## Begin Records to process
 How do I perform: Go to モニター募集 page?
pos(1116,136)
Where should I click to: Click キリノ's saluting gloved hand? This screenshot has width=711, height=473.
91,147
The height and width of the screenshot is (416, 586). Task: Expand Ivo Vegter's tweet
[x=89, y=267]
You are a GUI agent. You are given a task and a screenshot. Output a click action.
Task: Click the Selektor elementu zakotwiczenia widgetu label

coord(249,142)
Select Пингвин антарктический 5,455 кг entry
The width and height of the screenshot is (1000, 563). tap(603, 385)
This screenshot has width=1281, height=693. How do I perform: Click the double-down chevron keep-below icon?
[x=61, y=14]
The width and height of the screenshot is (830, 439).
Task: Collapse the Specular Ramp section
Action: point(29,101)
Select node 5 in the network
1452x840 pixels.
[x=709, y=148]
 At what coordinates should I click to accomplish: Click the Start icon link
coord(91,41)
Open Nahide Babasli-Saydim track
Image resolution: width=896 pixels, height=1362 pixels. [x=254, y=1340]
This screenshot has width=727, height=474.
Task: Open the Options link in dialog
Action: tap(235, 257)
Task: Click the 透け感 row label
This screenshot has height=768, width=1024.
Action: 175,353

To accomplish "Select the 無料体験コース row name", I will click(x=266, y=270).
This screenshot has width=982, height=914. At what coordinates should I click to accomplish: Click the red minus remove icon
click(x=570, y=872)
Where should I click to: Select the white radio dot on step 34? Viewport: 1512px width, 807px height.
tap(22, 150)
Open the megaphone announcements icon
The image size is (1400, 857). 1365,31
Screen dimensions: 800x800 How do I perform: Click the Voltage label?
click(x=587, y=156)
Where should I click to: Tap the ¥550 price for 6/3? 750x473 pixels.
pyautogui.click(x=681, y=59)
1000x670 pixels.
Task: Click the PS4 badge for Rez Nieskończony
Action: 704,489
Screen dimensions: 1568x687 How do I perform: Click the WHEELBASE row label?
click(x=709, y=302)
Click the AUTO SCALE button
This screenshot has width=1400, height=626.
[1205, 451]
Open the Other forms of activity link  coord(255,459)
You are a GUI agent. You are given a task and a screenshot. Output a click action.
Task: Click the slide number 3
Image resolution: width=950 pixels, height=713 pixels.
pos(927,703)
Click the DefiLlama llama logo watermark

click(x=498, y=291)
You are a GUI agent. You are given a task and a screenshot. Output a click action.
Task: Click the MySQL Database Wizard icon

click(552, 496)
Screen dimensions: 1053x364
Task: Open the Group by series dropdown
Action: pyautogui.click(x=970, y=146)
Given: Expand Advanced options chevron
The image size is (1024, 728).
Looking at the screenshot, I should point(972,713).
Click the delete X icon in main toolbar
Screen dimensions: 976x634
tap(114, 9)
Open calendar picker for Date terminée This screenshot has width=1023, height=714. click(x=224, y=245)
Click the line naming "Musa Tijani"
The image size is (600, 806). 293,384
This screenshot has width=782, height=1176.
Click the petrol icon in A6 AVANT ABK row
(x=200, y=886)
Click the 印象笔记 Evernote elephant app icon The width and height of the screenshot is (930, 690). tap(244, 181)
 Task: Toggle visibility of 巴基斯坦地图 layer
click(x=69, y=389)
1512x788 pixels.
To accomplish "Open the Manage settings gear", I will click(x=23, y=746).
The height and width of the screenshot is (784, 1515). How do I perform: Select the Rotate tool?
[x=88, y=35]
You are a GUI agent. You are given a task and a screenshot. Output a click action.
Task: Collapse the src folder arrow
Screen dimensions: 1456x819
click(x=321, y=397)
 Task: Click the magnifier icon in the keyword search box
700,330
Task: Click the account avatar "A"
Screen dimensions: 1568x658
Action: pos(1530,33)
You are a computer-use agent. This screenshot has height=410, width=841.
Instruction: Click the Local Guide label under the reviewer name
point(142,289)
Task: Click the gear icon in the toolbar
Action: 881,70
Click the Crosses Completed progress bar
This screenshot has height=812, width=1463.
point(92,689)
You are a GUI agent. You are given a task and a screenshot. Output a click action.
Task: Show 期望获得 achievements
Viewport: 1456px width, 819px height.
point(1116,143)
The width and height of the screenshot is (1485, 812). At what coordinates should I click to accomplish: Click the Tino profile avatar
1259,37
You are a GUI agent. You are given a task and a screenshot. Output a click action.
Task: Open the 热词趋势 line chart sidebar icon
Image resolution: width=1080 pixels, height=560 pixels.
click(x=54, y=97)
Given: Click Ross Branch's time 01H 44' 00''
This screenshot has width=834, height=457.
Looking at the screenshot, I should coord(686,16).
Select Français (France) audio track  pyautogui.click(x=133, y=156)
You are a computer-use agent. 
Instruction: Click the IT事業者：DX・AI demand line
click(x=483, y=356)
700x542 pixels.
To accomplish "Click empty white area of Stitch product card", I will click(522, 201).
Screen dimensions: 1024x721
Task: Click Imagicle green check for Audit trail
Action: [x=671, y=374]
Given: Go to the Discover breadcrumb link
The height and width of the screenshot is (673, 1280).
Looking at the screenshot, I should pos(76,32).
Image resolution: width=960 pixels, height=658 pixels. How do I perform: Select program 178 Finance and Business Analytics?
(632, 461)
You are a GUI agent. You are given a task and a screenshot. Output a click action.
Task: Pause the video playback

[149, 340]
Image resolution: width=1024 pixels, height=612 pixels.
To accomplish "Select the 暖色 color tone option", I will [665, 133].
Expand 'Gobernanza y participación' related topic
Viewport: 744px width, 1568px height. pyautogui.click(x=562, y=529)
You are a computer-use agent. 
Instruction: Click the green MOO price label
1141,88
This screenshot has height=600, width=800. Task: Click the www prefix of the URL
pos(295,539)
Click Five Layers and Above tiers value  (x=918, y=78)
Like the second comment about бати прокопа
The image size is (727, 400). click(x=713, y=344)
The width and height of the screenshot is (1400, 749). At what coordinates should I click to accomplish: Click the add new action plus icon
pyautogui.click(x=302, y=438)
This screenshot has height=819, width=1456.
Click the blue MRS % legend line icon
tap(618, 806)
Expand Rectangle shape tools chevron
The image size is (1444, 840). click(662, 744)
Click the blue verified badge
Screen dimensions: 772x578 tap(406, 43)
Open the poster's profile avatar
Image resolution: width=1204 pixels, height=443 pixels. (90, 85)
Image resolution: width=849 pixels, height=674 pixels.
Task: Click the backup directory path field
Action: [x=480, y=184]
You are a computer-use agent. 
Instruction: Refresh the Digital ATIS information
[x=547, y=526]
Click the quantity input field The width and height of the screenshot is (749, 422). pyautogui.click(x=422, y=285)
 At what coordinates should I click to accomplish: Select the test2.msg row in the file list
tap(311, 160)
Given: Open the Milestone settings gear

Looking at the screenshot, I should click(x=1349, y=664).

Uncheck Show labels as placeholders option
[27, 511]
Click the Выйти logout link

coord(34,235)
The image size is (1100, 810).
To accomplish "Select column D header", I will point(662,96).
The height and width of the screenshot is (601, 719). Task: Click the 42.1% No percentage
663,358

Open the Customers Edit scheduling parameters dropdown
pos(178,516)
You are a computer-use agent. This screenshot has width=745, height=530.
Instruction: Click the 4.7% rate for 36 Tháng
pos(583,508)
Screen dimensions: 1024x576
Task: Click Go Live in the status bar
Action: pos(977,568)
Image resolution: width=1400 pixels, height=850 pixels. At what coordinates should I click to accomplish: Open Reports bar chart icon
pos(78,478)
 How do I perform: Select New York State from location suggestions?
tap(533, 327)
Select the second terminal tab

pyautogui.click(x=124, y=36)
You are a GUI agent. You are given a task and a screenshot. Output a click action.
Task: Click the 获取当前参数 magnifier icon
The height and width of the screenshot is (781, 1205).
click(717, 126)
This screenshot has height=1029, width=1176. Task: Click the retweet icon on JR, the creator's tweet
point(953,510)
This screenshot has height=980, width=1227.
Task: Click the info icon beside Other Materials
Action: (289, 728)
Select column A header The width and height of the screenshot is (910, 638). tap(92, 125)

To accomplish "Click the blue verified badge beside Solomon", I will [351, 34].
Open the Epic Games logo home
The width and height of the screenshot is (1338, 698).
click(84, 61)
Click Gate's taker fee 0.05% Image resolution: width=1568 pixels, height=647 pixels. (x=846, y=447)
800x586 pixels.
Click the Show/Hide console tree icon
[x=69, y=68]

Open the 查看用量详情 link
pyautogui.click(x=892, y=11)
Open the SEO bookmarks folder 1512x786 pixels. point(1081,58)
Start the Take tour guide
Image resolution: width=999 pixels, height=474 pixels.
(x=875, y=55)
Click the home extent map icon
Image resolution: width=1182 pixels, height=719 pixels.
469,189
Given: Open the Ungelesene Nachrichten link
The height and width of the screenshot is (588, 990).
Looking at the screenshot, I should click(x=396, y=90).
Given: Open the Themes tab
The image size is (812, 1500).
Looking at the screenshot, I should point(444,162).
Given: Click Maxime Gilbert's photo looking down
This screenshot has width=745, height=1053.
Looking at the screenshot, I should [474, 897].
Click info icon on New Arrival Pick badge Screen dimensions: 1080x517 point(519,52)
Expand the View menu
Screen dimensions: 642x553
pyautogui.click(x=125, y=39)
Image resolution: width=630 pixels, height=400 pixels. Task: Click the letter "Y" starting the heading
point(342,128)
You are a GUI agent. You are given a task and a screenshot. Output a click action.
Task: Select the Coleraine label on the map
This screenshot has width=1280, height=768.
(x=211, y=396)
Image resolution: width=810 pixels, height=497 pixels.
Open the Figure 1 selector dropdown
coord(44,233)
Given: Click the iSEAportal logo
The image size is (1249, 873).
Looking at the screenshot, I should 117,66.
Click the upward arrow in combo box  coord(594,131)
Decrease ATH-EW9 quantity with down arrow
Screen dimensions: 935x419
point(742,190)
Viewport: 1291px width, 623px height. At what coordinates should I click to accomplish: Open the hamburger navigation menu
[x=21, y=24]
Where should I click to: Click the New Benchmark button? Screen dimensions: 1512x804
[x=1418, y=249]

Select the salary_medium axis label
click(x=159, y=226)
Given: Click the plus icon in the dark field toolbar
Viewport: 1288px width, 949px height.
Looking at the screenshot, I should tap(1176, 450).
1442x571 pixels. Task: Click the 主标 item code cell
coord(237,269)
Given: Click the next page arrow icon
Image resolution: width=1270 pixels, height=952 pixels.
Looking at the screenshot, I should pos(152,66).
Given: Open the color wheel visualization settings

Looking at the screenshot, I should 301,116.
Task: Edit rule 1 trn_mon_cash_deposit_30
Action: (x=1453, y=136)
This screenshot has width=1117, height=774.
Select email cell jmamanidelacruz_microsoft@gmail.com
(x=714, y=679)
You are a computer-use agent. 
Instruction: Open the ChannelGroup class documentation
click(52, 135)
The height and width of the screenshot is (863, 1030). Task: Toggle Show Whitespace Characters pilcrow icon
## End Records to process
### Exercise
Convert the rows from the line containing "Click the Crosses Completed progress bar" through the line containing "Looking at the screenshot, I should coord(686,16)." into a two-column CSV with the columns instruction and click. Give one CSV line for each row, with each value in a single quoted field and its line breaks replaced by spaces.

### Task output
instruction,click
"Click the Crosses Completed progress bar This screenshot has height=812, width=1463.","point(92,689)"
"You are a GUI agent. You are given a task and a screenshot. Output a click action. Task: Show 期望获得 achievements Viewport: 1456px width, 819px height.","point(1116,143)"
"The width and height of the screenshot is (1485, 812). At what coordinates should I click to accomplish: Click the Tino profile avatar","1259,37"
"You are a GUI agent. You are given a task and a screenshot. Output a click action. Task: Open the 热词趋势 line chart sidebar icon Image resolution: width=1080 pixels, height=560 pixels.","click(x=54, y=97)"
"Given: Click Ross Branch's time 01H 44' 00'' This screenshot has width=834, height=457.","Looking at the screenshot, I should coord(686,16)."